> [Work to be completed] Of the entries below, return exactly those lines that fall between the one containing "Instruction: Tap the" and the one containing "Click inside the", the two end lines included.

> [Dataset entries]
[Start of section]
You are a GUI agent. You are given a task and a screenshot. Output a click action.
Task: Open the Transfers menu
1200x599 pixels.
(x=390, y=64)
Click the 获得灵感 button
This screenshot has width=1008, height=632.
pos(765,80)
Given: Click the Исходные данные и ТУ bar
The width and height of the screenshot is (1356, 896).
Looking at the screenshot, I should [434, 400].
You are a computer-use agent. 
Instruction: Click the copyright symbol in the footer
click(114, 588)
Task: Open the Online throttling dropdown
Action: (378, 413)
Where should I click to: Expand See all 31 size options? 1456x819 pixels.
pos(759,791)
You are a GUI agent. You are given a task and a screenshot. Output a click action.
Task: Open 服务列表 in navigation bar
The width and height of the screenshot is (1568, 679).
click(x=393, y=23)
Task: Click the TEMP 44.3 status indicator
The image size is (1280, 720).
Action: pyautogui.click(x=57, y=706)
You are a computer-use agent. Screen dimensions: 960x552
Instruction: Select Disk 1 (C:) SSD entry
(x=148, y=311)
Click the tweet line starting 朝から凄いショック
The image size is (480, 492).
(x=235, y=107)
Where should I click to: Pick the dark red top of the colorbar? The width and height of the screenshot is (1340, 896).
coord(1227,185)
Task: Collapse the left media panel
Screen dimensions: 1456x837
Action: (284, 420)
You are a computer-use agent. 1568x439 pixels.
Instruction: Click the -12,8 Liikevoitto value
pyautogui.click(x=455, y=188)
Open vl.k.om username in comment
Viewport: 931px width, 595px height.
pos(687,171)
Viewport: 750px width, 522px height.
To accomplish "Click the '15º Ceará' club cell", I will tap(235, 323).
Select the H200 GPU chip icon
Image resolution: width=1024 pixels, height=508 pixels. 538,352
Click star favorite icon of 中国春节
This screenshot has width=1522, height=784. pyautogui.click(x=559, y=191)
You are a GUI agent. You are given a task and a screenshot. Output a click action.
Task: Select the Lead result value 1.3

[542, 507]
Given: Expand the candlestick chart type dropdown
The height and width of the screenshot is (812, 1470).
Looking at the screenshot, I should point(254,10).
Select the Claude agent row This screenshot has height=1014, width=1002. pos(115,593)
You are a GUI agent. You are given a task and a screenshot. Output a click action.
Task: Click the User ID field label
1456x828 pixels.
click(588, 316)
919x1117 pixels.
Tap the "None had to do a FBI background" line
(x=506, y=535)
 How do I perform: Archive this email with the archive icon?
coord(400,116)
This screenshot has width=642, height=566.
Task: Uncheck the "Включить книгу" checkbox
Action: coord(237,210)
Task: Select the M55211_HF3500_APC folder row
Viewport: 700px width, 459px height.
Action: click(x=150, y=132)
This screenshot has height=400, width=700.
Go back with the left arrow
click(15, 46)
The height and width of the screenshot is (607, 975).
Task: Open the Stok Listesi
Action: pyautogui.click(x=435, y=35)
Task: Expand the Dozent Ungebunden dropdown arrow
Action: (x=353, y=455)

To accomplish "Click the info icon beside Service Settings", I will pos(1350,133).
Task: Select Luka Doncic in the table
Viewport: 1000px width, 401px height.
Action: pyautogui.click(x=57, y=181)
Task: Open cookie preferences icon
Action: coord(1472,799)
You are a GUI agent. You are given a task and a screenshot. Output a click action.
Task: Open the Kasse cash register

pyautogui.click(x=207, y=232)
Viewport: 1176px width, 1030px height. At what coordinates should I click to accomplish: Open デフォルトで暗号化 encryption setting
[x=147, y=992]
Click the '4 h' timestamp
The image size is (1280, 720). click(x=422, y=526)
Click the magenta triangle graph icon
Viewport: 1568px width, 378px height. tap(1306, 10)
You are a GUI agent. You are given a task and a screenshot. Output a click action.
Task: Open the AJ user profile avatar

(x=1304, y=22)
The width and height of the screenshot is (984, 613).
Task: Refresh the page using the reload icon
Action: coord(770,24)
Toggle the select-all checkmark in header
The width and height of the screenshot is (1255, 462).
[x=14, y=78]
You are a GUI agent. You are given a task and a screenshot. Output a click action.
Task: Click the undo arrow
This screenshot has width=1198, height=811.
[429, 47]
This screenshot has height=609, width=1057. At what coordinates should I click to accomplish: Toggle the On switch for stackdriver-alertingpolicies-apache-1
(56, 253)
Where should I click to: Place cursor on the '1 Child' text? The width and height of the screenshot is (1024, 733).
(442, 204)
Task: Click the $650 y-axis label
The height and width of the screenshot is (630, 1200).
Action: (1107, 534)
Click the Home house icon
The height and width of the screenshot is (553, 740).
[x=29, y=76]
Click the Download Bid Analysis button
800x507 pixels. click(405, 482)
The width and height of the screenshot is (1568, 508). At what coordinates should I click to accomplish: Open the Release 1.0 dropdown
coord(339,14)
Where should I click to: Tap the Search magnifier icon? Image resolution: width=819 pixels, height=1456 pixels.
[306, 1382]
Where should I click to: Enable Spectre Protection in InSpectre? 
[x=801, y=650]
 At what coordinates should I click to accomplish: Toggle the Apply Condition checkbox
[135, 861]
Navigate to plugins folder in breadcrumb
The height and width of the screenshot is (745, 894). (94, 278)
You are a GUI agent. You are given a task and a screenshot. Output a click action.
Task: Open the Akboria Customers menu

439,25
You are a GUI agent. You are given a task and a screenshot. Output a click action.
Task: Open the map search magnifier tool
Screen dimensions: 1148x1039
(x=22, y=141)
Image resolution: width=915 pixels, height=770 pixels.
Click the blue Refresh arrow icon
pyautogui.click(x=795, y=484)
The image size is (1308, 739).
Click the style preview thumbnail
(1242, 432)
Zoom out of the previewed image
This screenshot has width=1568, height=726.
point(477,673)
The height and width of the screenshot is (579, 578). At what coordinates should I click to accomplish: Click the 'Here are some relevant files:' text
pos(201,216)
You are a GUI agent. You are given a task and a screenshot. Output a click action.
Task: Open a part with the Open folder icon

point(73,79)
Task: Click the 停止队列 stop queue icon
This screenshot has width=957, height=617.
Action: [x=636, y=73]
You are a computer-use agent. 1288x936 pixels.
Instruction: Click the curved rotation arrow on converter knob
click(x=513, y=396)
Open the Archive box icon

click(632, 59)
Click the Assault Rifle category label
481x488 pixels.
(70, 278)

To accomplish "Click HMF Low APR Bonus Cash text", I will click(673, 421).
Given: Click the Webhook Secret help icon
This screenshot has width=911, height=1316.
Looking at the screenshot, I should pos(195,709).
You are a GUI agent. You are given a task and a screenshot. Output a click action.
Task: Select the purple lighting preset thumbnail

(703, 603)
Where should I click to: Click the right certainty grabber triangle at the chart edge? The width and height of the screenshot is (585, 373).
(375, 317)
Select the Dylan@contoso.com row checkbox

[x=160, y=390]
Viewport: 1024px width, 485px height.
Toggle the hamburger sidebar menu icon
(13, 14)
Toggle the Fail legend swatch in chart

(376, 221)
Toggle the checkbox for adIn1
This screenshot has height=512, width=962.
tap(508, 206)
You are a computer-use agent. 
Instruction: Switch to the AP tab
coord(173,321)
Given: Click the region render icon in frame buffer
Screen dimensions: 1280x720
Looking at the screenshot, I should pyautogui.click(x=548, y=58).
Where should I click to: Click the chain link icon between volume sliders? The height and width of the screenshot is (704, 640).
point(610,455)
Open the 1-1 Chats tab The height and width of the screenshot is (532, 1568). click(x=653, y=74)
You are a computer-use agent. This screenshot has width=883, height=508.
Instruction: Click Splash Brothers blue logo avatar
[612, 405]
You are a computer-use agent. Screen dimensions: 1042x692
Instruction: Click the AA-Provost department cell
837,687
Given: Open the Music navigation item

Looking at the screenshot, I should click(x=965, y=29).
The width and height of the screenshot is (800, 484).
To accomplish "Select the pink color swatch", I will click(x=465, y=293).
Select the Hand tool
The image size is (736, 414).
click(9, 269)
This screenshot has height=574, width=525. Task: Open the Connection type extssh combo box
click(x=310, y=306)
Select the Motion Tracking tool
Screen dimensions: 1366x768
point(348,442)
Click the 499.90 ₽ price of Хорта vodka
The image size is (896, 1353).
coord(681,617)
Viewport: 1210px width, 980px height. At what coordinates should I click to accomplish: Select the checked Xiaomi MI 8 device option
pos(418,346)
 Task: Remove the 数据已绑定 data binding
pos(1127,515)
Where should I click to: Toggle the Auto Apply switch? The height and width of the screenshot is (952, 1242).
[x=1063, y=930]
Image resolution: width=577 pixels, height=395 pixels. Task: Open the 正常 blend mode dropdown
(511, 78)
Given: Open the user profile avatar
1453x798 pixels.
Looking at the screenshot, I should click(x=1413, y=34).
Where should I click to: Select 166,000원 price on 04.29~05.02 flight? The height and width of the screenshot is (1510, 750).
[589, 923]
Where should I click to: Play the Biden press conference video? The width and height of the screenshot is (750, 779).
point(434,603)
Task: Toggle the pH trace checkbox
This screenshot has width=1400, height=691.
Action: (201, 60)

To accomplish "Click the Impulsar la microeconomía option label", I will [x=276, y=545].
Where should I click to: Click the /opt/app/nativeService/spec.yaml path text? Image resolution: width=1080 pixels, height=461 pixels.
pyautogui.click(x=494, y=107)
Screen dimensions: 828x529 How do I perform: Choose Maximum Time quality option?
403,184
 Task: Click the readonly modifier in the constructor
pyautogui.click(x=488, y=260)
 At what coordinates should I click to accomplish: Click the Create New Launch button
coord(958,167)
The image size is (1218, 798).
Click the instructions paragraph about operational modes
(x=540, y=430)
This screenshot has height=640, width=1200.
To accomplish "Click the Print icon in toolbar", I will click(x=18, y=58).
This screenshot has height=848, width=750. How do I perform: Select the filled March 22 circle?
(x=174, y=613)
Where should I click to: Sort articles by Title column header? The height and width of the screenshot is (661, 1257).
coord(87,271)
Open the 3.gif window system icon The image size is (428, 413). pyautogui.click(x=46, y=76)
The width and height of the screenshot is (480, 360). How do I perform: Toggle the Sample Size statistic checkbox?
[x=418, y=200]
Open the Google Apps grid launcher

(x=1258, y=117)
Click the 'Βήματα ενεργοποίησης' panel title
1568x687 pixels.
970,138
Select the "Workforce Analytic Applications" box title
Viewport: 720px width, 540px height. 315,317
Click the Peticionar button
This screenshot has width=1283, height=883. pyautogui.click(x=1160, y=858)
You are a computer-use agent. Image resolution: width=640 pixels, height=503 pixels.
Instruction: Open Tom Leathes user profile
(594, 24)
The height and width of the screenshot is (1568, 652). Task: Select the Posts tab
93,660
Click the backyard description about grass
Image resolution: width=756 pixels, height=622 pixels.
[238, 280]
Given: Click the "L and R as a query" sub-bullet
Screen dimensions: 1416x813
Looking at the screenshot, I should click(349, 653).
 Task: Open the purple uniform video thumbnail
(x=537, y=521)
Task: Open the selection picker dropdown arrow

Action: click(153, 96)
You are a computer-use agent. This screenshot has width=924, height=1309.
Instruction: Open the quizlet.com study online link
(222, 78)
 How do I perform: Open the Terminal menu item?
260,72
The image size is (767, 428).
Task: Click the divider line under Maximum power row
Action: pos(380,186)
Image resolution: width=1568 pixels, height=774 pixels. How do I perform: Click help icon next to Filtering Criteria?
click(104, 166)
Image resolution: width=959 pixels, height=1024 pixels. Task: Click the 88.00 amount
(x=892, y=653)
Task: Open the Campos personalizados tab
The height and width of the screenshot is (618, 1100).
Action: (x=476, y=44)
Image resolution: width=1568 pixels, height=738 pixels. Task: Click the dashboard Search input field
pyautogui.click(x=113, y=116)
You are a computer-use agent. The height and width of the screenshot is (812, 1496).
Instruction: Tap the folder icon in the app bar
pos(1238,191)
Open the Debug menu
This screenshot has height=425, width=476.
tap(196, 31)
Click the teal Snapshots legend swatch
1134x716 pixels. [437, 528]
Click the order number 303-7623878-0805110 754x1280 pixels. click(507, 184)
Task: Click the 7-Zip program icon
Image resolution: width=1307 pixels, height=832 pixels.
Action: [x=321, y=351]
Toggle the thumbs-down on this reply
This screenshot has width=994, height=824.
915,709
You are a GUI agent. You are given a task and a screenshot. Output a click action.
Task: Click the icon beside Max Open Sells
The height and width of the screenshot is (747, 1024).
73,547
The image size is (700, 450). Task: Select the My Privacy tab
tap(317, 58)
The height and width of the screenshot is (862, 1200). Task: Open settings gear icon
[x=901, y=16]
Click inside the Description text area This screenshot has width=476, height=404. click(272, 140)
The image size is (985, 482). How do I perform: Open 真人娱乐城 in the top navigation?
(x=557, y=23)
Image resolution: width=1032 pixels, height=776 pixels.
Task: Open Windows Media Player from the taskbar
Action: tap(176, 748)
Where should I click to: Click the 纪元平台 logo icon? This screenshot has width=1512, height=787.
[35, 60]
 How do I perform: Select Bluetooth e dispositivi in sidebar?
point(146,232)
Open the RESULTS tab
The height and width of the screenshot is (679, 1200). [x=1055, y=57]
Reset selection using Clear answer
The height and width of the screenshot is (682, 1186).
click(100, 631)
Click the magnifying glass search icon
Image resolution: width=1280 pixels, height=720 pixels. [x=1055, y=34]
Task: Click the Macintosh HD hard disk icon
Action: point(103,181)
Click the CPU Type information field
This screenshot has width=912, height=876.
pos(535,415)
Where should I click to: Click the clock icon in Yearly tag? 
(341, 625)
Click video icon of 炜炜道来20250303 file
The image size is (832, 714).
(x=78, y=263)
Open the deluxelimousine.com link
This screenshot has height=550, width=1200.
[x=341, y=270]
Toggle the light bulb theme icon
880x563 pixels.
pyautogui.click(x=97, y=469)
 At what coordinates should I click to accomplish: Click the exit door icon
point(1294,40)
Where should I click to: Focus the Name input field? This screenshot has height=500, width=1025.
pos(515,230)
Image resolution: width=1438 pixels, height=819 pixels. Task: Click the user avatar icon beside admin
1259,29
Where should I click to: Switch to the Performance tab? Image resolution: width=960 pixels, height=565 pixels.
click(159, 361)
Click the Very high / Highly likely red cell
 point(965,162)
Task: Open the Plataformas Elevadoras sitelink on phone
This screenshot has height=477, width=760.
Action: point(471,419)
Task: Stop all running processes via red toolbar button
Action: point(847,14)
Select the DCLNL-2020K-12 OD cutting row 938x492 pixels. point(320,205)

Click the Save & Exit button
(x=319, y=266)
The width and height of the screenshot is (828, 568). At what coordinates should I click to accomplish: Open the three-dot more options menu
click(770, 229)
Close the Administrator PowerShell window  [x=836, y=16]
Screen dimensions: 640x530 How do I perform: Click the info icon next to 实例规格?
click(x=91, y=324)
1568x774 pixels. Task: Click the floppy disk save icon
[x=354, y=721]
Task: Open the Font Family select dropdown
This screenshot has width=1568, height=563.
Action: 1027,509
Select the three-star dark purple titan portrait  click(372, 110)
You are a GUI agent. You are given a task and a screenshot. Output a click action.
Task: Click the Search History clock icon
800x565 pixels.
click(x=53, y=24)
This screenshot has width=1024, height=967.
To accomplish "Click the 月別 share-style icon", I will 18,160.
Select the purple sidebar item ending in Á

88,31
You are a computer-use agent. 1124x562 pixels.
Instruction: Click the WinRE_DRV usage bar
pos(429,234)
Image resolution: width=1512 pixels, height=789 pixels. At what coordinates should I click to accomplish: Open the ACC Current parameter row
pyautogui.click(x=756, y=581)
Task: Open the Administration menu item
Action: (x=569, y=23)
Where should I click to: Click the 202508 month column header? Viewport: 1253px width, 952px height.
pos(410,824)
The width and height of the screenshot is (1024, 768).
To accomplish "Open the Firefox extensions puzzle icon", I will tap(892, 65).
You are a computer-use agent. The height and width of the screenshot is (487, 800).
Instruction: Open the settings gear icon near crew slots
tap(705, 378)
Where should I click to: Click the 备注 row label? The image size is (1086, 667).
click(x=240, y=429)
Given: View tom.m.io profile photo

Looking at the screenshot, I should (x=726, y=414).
[End of section]
> [Output of the exercise]
Instruction: Tap the folder icon in the app bar
pos(1238,191)
Open the Debug menu
This screenshot has height=425, width=476.
tap(196, 31)
Click the teal Snapshots legend swatch
1134x716 pixels. [437, 528]
Click the order number 303-7623878-0805110 754x1280 pixels. click(507, 184)
Task: Click the 7-Zip program icon
Image resolution: width=1307 pixels, height=832 pixels.
Action: [x=321, y=351]
Toggle the thumbs-down on this reply
This screenshot has width=994, height=824.
915,709
You are a GUI agent. You are given a task and a screenshot. Output a click action.
Task: Click the icon beside Max Open Sells
The height and width of the screenshot is (747, 1024).
73,547
The image size is (700, 450). Task: Select the My Privacy tab
tap(317, 58)
The height and width of the screenshot is (862, 1200). Task: Open settings gear icon
[x=901, y=16]
Click inside the Description text area This screenshot has width=476, height=404. click(272, 140)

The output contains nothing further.